Phospholamban Ablation Rescues SR Ca2+ Loading But Not Cardiac Function In CaMKIIλC Transgenic Mice

Abstract

Ca2+/calmodulin dependent kinase II (CaMKII) is a key candidate for controlling phosphorylation and function of Ca2+ regulatory proteins of the sarcoplasmic reticulum (SR), including the ryanodine receptors (RyR2) and phospholamban (PLB). The predominant form of CaMKII in the heart is the λ isoform. Previous work from our laboratory has shown that transgenic (TG) mice overexpressing CaMKIIλC in the heart develop dilated cardiomyopathy due to increased phosphorylation of the RyR2 and enhanced SR Ca2+ leak. The associated lowering of SR Ca2+ load likely contributes to decreased ventricular contractility. Since PLB limits SR Ca2+ uptake, we hypothesized that PLB ablation would recover SR Ca2+ load and rescue the heart failure phenotype. Accordingly, we crossed PLB −/ − mice with CaMKIIλ TG and found surprisingly, that the phenotype was exaggerated in the double mutant (DM) mice.
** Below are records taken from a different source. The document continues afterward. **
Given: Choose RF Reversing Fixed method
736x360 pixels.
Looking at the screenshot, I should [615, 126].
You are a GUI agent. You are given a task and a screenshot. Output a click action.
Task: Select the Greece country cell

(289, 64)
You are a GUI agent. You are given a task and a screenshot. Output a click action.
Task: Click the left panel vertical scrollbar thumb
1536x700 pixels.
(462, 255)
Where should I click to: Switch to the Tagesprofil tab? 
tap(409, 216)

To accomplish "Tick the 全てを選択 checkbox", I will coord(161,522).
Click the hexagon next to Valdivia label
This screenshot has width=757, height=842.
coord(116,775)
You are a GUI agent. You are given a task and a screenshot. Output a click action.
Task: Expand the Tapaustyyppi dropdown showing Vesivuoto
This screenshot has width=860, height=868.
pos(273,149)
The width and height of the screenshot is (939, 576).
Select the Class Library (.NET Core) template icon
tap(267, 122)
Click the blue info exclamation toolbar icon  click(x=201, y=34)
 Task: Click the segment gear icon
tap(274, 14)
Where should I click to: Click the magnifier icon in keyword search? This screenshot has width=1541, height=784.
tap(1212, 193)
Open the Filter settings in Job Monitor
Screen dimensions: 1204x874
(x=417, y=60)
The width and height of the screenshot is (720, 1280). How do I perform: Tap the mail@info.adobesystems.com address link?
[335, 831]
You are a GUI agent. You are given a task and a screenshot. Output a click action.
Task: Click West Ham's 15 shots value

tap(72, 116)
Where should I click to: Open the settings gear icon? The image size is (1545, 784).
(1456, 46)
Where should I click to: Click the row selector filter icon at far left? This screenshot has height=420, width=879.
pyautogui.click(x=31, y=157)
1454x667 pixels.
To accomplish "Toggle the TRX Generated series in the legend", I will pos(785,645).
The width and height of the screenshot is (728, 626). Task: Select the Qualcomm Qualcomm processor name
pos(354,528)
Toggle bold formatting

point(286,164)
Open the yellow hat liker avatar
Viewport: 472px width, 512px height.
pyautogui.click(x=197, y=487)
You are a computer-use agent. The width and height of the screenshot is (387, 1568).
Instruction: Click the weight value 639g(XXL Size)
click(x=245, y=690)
DM showed severe dilated cardiomyopathy and contractile failure despite Ca2+ load repletion, and normalized twitch Ca2+ transients relative to TG. There was no significant change in expression levels of calsequestrin, SERCA, and Na+/Ca2+exchanger, major Ca2+ handling proteins. RyR2 phosphorylation at known CaMKII sites (Ser2815 and 2809) was not greater in DM vs TG mice. However, SR Ca2+ sparks were increased, presumably due to the normalized Ca2+ load. Elevated Ca2+ and CaMKII have been implicated in cardiomyocyte apoptosis and preliminary studies suggest an increase in TUNEL positive cells in DM. We are currently testing the hypothesis that increased apoptosis contributes to the more severe phenotype in DM vs TG.